Abstract

This article examines the integral role of affect in feminist and decolonial social movements. Looking at the strategic interplay between two affective modes—rage and joy—in the Young Lords’ activism and organizing from 1969 to 1972, it argues that the organization was exceptional in understanding how affect animates and is animated by social movements. Specifically, the article focuses on the Women’s Caucus (later Women’s Union) of the Young Lords, which scholars have praised as one of the most successful examples of feminist organizing within the decolonial and nationalist movements of the 1960s and ’70s. The Women’s Caucus provides an early model of feminist organizing that emphasizes the important role that affects play in creating activist community. Their attention to affect allowed them to construct strategic ways of combining rage and joy that, along with making their activism sustainable, also paved the way for nonhegemonic performances of gender.

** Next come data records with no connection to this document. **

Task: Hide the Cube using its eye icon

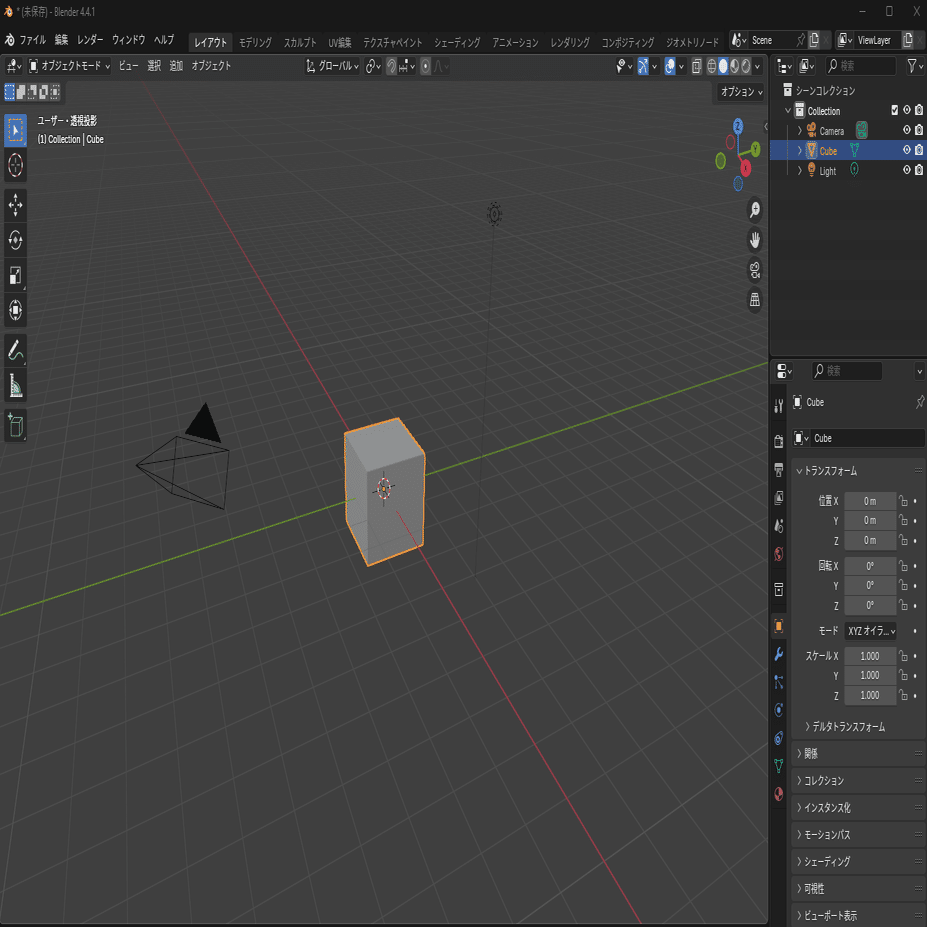Action: 906,151

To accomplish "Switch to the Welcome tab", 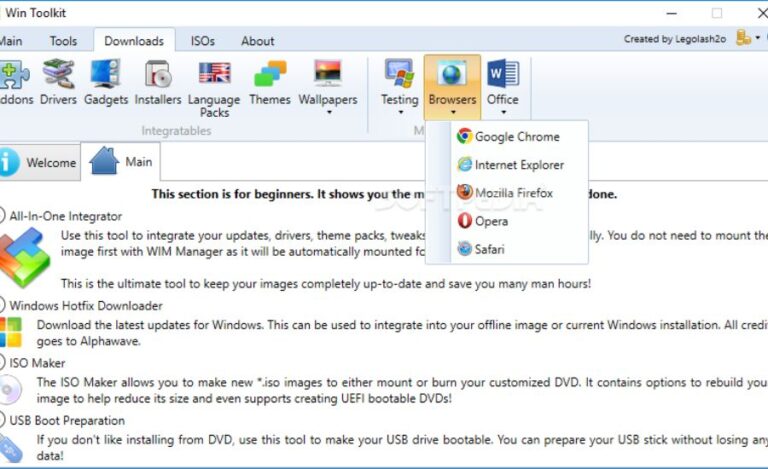I will coord(39,163).
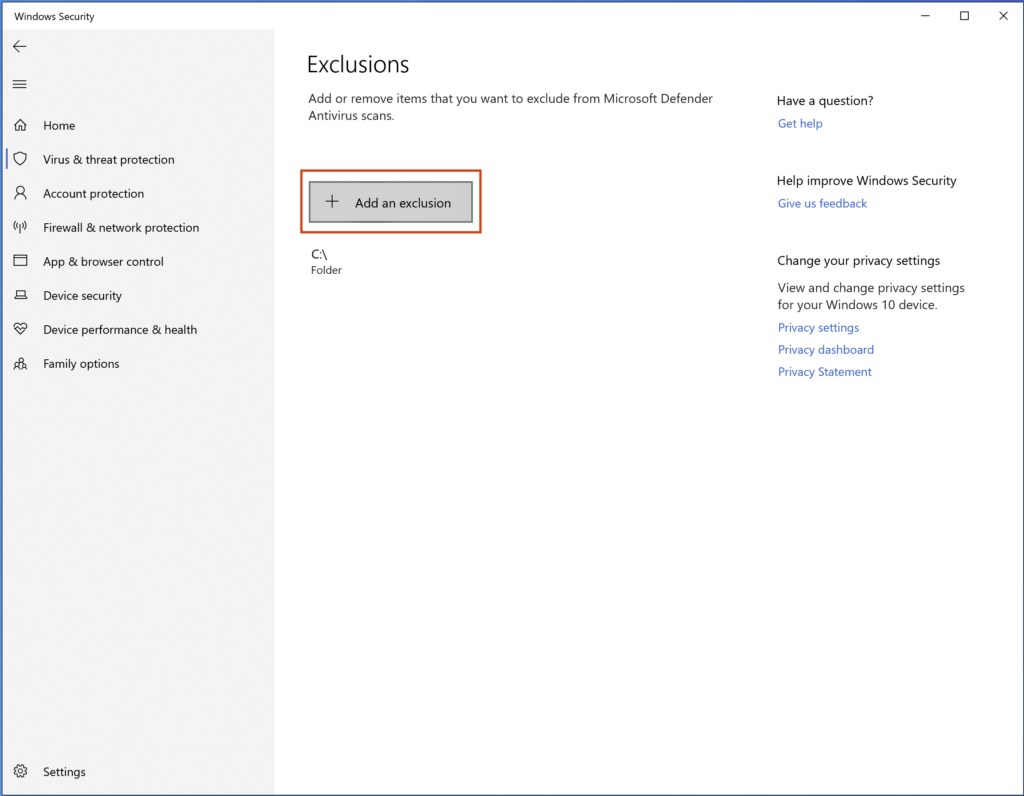Read the Privacy Statement
1024x796 pixels.
click(x=824, y=371)
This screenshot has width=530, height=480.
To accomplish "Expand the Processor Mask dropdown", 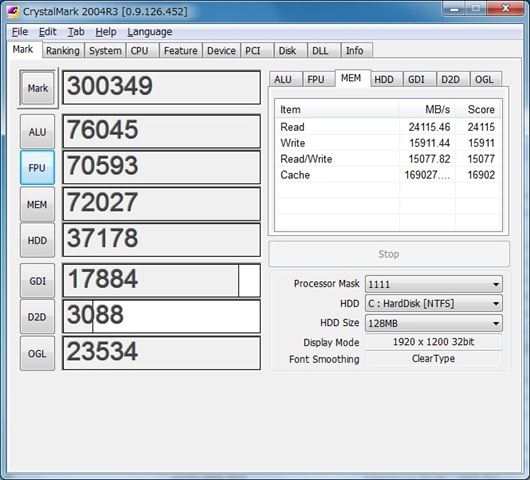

The article argues that the feminist restructuring of the Young Lords in 1970, led by the Women’s Caucus, ushered in a more egalitarian organizational structure, in part through the way it centered the role of affects related to rage and joy in political organizing. As a result of this, the Women’s Caucus provided a model for decolonial feminist praxis that creates alternate forms of kinship, prioritizes care of self and community, and claims public space for nontraditional performances of femininity and masculinity.